1. **State the problem:** You want to find the maximum price to pay for a house today, given monthly rental income, a future sale price, and a desired monthly return rate.
2. **Given data:**
- Monthly rental income: $1800 (received at the beginning of each month)
- Sale price at the end of 47 months: $300000
- Desired monthly return rate: 0.4% or 0.004 as a decimal
- Number of months: 47
3. **Formula used:** This is a present value problem with an annuity due (payments at the beginning of each period) plus a lump sum at the end.
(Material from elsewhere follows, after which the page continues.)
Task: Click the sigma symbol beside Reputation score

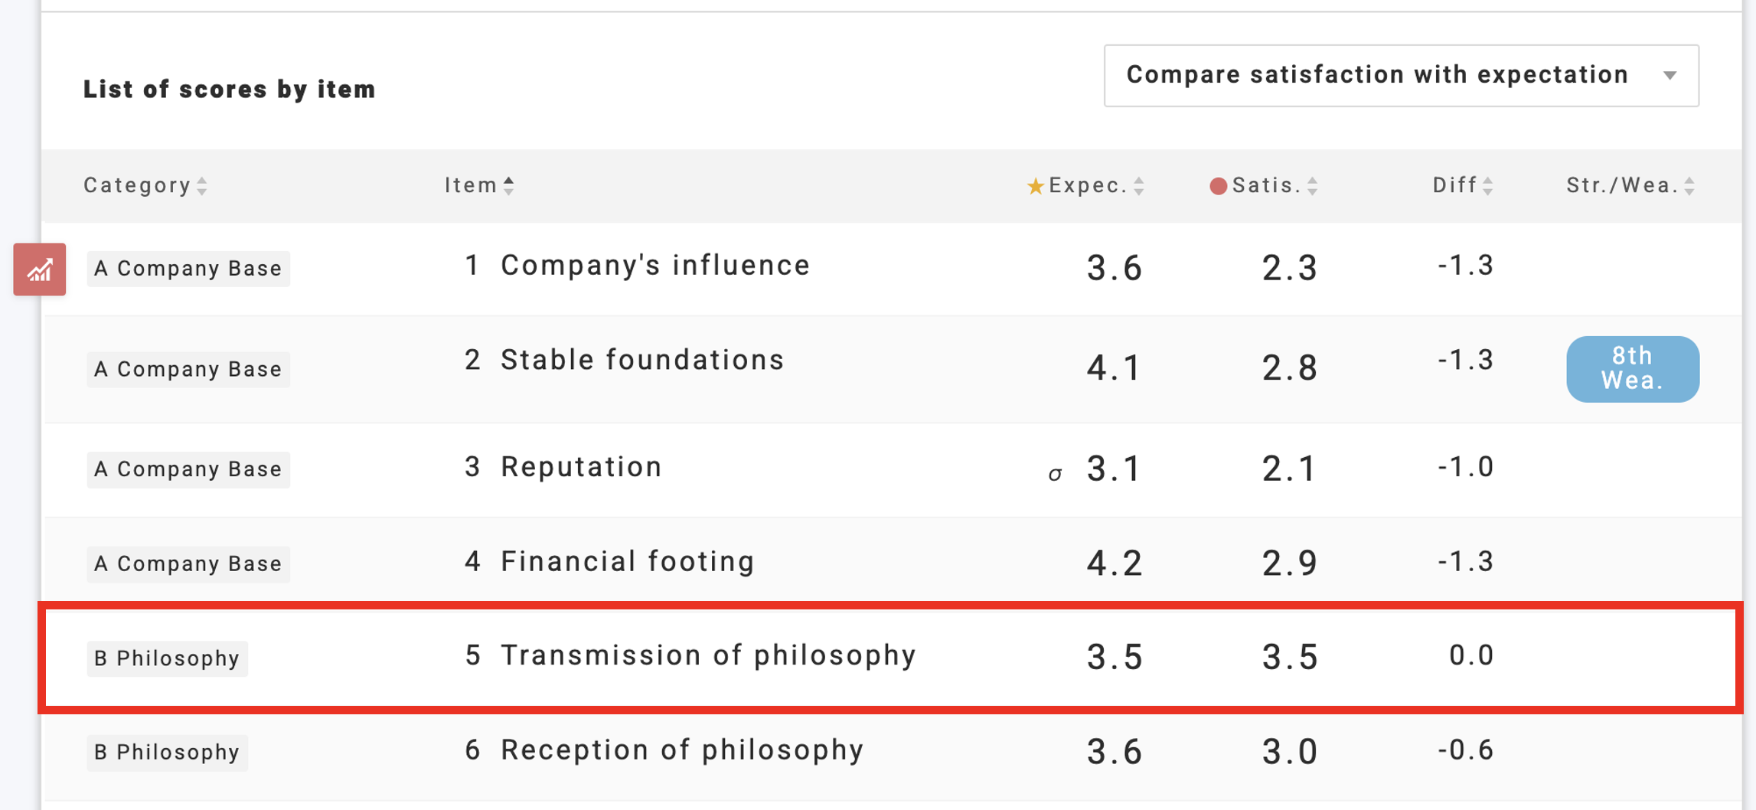Action: tap(1055, 474)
The present value of an annuity due is:
$$PV_{annuity} = P \times \frac{1 - (1 + r)^{-n}}{r} \times (1 + r)$$
where $P$ is the payment, $r$ is the monthly interest rate, and $n$ is the number of payments.
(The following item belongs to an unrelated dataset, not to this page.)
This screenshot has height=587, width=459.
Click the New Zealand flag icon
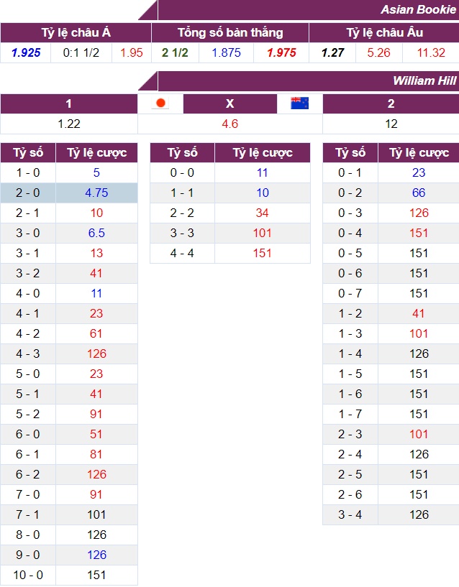pyautogui.click(x=299, y=103)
The present value of the lump sum (sale price) is:
$$PV_{lump} = \frac{F}{(1 + r)^n}$$
where $F$ is the future value.
4. **Calculate present value of rental income:**
$$PV_{annuity} = 1800 \times \frac{1 - (1 + 0.004)^{-47}}{0.004} \times (1 + 0.004)$$
Calculate the term inside the fraction:
$$1 + 0.004 = 1.004$$
$$1.004^{-47} = \frac{1}{1.004^{47}}$$
Calculate $1.004^{47}$:
$$1.004^{47} \approx e^{47 \times \ln(1.004)} \approx e^{47 \times 0.003992} \approx e^{0.1876} \approx 1.2065$$
So:
$$1.004^{-47} = \frac{1}{1.2065} \approx 0.8293$$
Now:
$$1 - 0.8293 = 0.1707$$
Divide by $r$:
$$\frac{0.1707}{0.004} = 42.675$$
Multiply by $(1 + r)$:
$$42.675 \times 1.004 = 42.845$$
Multiply by $P$:
$$1800 \times 42.845 = 77121$$
5. **Calculate present value of sale price:**
$$PV_{lump} = \frac{300000}{1.004^{47}} = \frac{300000}{1.2065} \approx 248700$$
6. **Total present value (maximum price to pay):**
$$PV = PV_{annuity} + PV_{lump} = 77121 + 248700 = 325821$$
7. **Final answer:** The most you should pay for the house today is approximately **325821** dollars.